▸ The exercise
Repeat the lines of the records without any change, starting at the opening of the records and ending with the line that contains "pos(135,24)", including that line.

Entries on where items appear

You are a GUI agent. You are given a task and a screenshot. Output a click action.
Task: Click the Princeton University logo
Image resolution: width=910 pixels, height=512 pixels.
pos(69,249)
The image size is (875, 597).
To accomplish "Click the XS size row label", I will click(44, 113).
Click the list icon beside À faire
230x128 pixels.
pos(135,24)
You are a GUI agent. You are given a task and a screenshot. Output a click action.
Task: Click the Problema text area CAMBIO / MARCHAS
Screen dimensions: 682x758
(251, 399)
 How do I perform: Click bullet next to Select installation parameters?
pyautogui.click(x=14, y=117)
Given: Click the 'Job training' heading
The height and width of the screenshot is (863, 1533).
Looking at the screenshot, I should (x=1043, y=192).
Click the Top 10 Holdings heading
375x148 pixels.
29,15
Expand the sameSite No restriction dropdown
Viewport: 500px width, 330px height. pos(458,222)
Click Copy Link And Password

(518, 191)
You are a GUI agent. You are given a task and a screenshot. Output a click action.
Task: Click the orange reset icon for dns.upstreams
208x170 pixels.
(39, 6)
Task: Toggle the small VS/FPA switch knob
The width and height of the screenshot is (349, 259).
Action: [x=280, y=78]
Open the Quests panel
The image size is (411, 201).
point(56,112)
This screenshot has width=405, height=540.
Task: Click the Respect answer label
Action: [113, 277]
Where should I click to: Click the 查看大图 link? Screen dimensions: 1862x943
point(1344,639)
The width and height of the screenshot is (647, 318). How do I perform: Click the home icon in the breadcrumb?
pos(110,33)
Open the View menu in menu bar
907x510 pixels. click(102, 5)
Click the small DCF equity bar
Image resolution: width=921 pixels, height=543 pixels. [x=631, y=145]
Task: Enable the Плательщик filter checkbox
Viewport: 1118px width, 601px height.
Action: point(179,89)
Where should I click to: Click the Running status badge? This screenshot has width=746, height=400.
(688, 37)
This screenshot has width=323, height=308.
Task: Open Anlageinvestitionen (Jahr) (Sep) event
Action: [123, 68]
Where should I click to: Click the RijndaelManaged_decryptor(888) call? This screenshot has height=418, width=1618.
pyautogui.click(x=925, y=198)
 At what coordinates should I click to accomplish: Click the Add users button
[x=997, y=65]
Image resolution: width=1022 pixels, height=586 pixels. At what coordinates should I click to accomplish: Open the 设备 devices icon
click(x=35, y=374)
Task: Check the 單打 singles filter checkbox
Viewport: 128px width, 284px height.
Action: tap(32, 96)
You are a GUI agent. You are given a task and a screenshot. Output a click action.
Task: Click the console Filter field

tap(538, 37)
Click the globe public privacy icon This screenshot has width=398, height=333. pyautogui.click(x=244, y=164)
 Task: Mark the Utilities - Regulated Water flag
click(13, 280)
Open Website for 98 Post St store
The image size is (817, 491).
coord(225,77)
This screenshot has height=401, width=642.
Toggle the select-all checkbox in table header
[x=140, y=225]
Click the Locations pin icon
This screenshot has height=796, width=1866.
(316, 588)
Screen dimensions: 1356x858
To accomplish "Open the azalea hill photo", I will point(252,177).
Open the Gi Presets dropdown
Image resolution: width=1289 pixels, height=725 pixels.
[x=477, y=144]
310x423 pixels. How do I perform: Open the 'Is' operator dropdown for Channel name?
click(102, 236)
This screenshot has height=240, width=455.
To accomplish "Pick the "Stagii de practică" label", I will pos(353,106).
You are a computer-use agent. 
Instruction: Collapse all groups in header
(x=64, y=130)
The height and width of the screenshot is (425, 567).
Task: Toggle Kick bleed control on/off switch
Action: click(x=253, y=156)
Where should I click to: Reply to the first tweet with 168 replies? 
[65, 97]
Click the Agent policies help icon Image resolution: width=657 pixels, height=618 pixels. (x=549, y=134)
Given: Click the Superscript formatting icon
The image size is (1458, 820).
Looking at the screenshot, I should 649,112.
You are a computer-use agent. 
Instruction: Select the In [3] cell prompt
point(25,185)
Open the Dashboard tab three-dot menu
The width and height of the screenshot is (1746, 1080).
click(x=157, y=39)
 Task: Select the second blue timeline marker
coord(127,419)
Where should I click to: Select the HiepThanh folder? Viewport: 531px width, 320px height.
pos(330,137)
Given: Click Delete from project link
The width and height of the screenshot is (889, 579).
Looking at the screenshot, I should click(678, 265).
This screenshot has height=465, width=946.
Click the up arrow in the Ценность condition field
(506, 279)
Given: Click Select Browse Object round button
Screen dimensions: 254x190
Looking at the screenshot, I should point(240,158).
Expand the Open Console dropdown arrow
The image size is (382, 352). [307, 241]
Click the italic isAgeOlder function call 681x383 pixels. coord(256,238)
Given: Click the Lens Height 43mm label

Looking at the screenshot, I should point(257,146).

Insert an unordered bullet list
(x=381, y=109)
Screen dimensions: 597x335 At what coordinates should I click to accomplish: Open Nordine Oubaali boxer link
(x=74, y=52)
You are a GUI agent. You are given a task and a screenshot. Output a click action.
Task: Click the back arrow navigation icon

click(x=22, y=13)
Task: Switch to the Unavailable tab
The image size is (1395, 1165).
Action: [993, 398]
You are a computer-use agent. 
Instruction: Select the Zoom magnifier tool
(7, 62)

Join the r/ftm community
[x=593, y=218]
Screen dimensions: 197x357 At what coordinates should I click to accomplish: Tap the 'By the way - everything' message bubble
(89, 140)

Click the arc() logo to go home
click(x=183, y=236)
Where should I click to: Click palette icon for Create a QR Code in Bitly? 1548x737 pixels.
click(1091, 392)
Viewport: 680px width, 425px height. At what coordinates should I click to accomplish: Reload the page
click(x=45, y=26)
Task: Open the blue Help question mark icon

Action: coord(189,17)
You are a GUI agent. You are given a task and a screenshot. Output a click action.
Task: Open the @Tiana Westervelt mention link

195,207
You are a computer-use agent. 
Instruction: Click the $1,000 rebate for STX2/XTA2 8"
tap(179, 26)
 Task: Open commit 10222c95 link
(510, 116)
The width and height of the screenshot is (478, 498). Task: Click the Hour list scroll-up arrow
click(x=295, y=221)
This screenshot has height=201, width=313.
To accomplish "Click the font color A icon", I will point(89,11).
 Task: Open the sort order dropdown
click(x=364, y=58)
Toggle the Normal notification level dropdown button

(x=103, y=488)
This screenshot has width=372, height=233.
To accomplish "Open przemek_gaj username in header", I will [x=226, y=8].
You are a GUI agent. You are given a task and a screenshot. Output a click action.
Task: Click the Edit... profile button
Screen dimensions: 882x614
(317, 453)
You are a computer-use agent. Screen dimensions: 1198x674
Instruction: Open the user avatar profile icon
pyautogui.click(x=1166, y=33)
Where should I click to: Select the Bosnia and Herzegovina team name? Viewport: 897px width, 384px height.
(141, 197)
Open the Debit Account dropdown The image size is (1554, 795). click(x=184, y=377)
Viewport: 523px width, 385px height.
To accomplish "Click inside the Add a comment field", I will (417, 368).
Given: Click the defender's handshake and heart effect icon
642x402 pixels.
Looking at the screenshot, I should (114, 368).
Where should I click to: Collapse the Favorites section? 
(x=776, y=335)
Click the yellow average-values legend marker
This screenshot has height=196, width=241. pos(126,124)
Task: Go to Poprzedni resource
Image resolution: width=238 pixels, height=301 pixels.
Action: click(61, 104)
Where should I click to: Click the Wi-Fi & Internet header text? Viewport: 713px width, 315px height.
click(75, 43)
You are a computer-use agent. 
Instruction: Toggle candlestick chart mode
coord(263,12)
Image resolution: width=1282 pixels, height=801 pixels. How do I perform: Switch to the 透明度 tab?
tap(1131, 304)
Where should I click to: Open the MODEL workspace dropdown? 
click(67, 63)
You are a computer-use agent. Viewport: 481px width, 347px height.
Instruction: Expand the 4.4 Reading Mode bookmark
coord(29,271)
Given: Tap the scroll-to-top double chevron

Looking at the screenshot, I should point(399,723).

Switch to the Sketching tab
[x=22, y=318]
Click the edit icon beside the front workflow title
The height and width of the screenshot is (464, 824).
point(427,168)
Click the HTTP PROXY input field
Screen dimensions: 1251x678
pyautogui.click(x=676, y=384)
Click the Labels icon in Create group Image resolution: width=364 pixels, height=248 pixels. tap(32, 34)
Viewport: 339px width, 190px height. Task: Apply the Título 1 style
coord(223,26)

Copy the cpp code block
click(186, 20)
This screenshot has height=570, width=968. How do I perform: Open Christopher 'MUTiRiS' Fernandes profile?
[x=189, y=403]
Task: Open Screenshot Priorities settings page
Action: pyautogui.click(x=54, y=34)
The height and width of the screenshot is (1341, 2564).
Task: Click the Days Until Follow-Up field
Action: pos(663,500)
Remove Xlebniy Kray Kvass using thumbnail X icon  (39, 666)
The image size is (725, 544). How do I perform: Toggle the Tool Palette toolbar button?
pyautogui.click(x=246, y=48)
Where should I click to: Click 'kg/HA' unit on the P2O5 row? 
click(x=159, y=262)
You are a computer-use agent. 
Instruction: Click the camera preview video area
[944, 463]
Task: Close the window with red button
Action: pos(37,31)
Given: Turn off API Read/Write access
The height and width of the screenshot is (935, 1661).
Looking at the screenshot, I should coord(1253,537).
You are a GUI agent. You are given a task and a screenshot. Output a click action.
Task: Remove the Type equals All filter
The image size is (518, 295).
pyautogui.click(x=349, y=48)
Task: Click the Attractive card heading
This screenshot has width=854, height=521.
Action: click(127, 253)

▸ Result of this task
You are a GUI agent. You are given a task and a screenshot. Output a click action.
Task: Click the Princeton University logo
Image resolution: width=910 pixels, height=512 pixels.
pos(69,249)
The image size is (875, 597).
To accomplish "Click the XS size row label", I will click(44, 113).
Click the list icon beside À faire
230x128 pixels.
pos(135,24)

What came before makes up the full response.